Really? People aren't that variable IRL. Like genuinely. There was some vague loose notion in the early editions that ability score modifiers correspond to standard deviations. 68% of people have |z|<1; 95% of people have |z|<2. Even though that's only on a single score, going with the 95% figure, .95^6 = 73.5% of people lack even a single ability score modifier bigger than +/- 1. 10% of people have no nonzero modifiers of any kind. The vast majority of people are, in fact, very minimally variable.
Sure. I'm fine with this. Most of the bell curve's population is in what I call the mushy middle; and the question is how to game-mechanically deal with the extremes on either end of the curve.
The problem in game terms is that the WotC editions assume linear rather than bell-curve progression when applying bonuses, giving the game-mechanical difference between 10 and 12 in any stat the same mechanical heft as the difference between 18 and 20, or between 3 and 5. This is where things fall apart, as the difference between 10 and 12 (or even 8 and 12) shoud be mechanically zero as you point out, with bonuses and penalties only accruing at the outer ends of the bell curve.
It is an artificial, genuinely unrealistic expectation that characters should have highly variable stats--doubly so when we start factoring in a dangerous world that has razor-thin margins of error, as is typical in early-edition D&D play. Under those conditions, it's actually quite unrealistic to expect that some Fighters have a strength of 6 and some have a strength of 18/00 and some have 14 etc.
That's why in 1e there were minimum stat requirements in order to be a class. A Fighter had to have Strength at least (9? I forget and can't be bothered to look it up right now). A 5 or lower in a stat dictated your class; two stats of 5 or lower made the character unplayable as it couldn't qualify for any class.
We not only can, but should expect that extremes, especially low extremes, should be quite rare--because few people who have such shoddy strength would do all three of (a) bother trying to be a Fighter in the first place, (b) stick with being a Fighter through all the training where they failed and failed and failed and failed and (etc.), and (c) never got any better at Strength things as a result of their training.
We shouldn't expect someone with Str 3 to be a Fighter but that character could very well be playable as a mage type, or a talky type, where physical strength isn't a requirement.
Like...failing at something a lot of times but never getting even the slightest bit better at it is kind of crazy, and reflects either a profoundly damaged human being (since most characters in early-edition D&D are human) or someone incapable of growth and adaptation...which means they shouldn't survive their first dungeon, let alone their tenth.
Wouldn't your hypothetical Str-3 Fighter (which even in my game can't exist in practice) put level-granted ASIs into Strength?

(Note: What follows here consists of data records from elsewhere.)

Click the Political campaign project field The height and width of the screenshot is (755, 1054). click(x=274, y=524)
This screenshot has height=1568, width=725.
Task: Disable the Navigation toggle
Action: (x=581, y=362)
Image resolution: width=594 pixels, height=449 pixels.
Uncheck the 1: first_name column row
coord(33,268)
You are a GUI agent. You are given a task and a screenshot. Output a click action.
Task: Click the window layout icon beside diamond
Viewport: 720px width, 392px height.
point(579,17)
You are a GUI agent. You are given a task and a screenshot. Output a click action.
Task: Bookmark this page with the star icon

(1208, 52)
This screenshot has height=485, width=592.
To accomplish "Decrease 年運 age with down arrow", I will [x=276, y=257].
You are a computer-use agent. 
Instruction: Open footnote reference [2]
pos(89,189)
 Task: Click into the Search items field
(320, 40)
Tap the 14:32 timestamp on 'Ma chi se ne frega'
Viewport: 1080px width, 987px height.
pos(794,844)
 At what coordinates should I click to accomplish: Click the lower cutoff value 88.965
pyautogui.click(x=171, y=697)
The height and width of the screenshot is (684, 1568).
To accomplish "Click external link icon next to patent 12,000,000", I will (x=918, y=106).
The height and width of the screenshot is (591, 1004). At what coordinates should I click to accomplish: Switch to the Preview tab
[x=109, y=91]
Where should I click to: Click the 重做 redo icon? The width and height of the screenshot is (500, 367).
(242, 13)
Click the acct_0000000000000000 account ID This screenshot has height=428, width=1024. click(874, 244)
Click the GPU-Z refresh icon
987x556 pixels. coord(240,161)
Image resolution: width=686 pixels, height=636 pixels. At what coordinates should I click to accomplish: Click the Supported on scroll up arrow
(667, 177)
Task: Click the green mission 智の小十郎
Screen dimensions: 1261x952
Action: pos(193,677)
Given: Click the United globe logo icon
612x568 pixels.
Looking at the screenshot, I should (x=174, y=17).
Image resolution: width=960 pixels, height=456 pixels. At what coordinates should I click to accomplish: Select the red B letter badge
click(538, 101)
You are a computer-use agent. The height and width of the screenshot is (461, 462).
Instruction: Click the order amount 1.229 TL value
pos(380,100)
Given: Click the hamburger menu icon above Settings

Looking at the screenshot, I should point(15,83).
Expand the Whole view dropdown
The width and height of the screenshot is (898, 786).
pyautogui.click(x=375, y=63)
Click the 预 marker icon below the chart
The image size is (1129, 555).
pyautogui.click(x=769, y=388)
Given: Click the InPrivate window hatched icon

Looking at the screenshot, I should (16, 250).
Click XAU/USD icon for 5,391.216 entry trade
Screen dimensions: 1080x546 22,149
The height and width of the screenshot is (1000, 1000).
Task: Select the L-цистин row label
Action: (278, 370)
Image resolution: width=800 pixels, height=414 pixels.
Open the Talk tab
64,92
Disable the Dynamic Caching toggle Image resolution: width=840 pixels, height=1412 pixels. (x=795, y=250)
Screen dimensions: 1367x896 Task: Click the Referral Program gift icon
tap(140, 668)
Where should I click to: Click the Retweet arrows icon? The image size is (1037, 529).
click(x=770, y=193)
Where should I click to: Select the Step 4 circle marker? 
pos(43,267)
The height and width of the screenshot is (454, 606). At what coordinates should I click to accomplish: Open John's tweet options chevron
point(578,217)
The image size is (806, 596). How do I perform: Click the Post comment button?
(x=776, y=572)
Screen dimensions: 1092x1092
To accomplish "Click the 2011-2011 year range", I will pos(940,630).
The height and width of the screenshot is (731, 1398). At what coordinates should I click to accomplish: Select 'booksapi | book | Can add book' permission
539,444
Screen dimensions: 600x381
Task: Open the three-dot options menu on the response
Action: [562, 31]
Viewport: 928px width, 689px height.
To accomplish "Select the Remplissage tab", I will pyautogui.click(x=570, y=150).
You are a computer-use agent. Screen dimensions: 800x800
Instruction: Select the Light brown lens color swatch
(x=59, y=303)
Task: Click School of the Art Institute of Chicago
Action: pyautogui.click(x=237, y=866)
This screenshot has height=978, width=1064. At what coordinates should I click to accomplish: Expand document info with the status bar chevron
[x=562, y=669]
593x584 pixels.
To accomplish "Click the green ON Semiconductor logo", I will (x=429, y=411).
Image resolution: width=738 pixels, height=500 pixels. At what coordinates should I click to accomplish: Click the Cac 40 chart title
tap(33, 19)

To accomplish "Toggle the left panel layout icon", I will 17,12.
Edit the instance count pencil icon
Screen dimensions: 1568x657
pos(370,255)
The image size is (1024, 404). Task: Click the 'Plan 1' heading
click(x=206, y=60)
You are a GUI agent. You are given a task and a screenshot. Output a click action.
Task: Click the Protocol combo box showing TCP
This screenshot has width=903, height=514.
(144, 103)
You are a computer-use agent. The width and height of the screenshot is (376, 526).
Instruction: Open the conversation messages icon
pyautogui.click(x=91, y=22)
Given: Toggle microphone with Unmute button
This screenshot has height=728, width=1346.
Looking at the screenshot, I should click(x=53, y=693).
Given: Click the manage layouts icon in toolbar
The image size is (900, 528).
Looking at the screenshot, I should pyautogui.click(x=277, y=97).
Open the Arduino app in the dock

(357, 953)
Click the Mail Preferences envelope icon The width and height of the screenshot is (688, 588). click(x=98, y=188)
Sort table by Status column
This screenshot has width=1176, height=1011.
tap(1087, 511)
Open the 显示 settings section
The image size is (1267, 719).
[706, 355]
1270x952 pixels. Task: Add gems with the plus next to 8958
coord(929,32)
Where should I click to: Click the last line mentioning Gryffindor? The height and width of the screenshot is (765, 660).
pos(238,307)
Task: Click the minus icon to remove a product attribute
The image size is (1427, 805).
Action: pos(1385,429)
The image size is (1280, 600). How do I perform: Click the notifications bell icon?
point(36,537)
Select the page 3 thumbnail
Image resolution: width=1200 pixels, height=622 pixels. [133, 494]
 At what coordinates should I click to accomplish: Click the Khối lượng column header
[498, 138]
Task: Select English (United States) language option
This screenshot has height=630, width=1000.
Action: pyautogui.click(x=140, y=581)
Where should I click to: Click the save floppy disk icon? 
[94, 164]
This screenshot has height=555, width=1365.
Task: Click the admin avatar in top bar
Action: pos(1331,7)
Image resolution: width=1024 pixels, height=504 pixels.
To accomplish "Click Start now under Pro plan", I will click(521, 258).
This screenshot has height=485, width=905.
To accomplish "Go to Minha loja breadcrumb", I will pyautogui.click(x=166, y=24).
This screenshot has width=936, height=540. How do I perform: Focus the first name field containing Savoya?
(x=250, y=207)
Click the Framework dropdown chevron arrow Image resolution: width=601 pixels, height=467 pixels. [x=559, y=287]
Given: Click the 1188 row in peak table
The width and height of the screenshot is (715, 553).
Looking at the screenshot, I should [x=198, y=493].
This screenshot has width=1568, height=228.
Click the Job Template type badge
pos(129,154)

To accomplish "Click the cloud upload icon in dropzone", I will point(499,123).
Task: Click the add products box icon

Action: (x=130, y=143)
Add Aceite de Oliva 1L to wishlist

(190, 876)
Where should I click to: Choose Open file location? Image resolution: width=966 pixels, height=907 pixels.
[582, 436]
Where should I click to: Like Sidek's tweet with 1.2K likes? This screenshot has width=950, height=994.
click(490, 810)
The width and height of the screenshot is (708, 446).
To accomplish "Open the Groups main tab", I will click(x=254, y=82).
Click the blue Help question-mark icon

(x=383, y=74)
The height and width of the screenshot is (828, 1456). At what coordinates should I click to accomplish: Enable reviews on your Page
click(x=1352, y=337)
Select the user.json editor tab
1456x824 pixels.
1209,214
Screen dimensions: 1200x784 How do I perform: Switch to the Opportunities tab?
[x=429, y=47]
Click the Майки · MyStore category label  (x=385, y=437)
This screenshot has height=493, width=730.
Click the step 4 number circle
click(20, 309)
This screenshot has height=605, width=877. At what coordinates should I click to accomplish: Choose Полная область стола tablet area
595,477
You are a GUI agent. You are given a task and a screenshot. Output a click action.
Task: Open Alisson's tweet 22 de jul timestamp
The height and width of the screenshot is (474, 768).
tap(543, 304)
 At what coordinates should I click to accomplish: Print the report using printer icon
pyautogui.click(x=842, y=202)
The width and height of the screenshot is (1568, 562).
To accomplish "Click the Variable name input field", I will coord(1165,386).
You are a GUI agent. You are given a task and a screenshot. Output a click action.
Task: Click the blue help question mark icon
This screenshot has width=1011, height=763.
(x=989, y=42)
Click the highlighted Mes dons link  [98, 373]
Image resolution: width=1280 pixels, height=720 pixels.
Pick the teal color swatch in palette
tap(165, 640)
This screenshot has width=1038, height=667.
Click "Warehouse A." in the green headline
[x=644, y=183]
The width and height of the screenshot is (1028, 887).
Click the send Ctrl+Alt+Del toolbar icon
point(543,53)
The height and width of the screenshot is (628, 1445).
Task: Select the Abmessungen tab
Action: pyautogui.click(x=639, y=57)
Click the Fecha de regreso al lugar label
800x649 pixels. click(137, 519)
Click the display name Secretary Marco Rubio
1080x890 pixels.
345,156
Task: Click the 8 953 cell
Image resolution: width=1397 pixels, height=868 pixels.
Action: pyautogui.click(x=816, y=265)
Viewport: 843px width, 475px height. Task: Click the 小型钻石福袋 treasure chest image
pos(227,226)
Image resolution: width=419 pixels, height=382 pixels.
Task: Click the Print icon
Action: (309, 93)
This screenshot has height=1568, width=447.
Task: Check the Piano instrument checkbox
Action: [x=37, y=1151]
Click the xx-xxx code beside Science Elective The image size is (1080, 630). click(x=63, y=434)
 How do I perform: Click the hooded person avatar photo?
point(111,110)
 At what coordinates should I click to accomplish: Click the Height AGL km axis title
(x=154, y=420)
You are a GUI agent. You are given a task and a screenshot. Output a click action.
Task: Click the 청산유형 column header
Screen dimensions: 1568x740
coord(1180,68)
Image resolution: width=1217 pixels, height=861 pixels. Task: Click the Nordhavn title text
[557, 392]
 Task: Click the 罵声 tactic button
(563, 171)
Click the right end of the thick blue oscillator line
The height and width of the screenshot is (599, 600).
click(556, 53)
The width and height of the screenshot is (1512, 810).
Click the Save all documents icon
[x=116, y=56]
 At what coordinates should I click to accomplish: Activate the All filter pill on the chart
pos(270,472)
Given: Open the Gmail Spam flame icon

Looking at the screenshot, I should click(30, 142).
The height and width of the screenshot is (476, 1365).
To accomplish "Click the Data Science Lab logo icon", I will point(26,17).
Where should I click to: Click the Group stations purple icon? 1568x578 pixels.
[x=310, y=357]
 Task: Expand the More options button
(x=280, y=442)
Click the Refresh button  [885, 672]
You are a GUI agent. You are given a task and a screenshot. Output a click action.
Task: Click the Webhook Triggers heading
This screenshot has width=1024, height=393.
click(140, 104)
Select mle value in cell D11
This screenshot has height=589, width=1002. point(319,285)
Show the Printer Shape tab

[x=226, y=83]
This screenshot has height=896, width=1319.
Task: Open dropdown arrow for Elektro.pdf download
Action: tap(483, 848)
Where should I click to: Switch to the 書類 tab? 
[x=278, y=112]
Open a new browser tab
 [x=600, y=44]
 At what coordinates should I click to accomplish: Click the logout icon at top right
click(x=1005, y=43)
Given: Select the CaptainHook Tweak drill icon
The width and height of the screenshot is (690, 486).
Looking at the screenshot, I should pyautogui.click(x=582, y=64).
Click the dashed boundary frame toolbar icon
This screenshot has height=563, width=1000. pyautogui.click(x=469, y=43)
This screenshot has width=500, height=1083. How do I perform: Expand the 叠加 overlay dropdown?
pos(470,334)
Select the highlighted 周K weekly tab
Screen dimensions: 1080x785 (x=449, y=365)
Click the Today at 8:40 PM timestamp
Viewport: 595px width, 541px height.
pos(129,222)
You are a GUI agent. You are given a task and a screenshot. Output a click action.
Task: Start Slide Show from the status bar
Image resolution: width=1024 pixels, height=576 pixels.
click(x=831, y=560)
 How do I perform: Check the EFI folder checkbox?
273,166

Not sure, though, how we got to a Str-3 Fighter in the first place.
My point here is just...people only get as variable as the dice indicate when you look at the extremes. And when you do look at the extremes, you're necessarily going to see extremes that...work with what they have, or that got better at what they sucked at. Which means most Fighters are going to be fairly strong (or dextrous, if that's their bag). Most priests are going to have a little wisdom, even if some are lower than others. Etc.
I think we might be agreeing here only from very different directions.
I also think people tend to improve in what they practice at, and it makes sense that members of most adventuring classes are going to practice at those things which improve what they do as that class: Strength for a warrior type, Intelligence for a mage type, etc. The way to reflect this improvement-through-practice in 5e game mechanics would be to force level-based ASIs to go into those "primary stats".
Personally, I'm of the opinion that players should be given an incentive to have crappy numbers in "good" stats like Dex, Con, or Wis. That way, players actually want to opt in for "these stats make my character succeed less, but experience more interesting things".
Before doing that I think the class-agnostic elements of the different stats need balancing, though I've no real idea how to do this. Dex is way too powerful (and has been in every edition), Con is too powerful (though less so than in the early days), while in the early editions Cha was fairly useless and often dumped.